The adage “You have only one chance to make a first impression”  has a sibling: “You have only one chance to make a decent good-bye.”

I thought of both when I saw Sun Microsystem CEO Jonathan Schwartz’ farewell note as he terminated his employment with the completion of Sun’s acquisition by Oracle [Disclosure: Jonathan and I are nodding acquaintances in our Dolores Park neighborhood of San Francisco]. There are some land mines as noted here to changing / leaving jobs: saying an effective goodbye is one of them.

Rather than the more common all-hands farewell, or note to the troops (something done by Sun Chairman and co-founder Scott McNealy), Jonathan used Twitter and  tweeted his farewell:

Financial crisis

Stalled too many customers

CEO no more.”

Goodbyes are best said sincerely, graciously and simply. Lingering goodbyes, pay-you-back-goodbyes, and goodbyes that can viewed as flakey are usually not the best way with which to end a role. I think Jonathan, who I perceive to be bright and well intentioned, bordered on the latter (e.g. flakey) by tweeting his farewell. Twitter’s great – but like firing people by e-mail, saying goodbye with connection and authenticity is a high touch – not a haiku tweet – sort of thing.

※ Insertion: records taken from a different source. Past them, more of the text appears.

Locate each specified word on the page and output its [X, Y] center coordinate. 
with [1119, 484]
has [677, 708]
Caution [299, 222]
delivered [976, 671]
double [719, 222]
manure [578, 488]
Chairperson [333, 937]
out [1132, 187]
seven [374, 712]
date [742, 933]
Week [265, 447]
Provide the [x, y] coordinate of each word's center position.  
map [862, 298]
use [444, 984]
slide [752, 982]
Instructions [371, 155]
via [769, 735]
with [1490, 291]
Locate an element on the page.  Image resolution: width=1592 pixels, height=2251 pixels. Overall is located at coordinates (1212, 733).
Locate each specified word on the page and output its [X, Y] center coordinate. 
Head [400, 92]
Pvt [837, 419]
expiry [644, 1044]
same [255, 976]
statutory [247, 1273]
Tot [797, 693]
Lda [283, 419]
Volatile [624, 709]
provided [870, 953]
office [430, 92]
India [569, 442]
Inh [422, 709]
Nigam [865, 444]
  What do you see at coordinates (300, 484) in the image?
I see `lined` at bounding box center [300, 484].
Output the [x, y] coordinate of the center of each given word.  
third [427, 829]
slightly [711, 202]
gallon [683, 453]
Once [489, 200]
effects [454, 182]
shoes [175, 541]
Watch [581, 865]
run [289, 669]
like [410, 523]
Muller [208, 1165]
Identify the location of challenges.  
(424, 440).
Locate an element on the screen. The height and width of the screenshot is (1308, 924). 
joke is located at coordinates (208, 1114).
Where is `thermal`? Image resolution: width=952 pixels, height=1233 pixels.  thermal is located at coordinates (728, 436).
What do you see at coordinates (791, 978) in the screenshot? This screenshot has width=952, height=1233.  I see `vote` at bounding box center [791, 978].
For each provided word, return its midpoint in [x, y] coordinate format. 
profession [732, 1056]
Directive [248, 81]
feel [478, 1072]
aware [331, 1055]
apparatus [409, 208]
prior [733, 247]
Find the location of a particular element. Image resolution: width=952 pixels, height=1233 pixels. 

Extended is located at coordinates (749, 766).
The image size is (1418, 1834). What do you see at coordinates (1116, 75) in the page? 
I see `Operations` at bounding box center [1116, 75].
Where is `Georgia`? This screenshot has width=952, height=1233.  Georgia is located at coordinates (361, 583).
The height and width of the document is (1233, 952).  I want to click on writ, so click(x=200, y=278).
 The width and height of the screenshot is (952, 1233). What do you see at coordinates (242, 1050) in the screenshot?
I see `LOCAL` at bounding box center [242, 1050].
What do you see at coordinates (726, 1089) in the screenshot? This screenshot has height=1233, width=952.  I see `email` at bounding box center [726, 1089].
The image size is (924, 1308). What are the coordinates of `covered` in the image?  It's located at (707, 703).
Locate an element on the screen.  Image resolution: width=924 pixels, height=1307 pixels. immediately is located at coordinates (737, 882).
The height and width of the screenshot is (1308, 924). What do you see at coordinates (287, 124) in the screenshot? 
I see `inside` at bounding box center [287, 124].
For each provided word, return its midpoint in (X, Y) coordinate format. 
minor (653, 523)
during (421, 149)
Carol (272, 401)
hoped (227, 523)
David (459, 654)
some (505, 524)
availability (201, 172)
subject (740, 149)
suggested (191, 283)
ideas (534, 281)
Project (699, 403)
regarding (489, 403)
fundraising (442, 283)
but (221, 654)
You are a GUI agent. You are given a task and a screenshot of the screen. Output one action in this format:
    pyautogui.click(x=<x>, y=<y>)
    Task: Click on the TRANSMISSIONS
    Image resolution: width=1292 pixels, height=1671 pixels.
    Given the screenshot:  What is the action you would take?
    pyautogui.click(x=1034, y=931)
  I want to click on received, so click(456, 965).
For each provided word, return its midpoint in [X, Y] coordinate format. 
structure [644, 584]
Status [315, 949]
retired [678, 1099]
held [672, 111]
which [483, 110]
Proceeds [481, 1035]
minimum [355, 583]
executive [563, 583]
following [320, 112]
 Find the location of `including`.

In Mr. Magorium’s Wonder Emporium, actor Dustin Hoffman (playing Mr. Magorium) recounts Shakespeare’s language to describe the death of King Lear in Act V of the play. King Lear’s exit by William Shakespeare? “He dies.”

The context of the play, with its greatness of language and drama, is the perfect shell to serve up a simple and elegant exit.

People leaving jobs and firms should take note: great work in a role, and great contributions to a firm should be ended as simply, authentically, and modestly as well.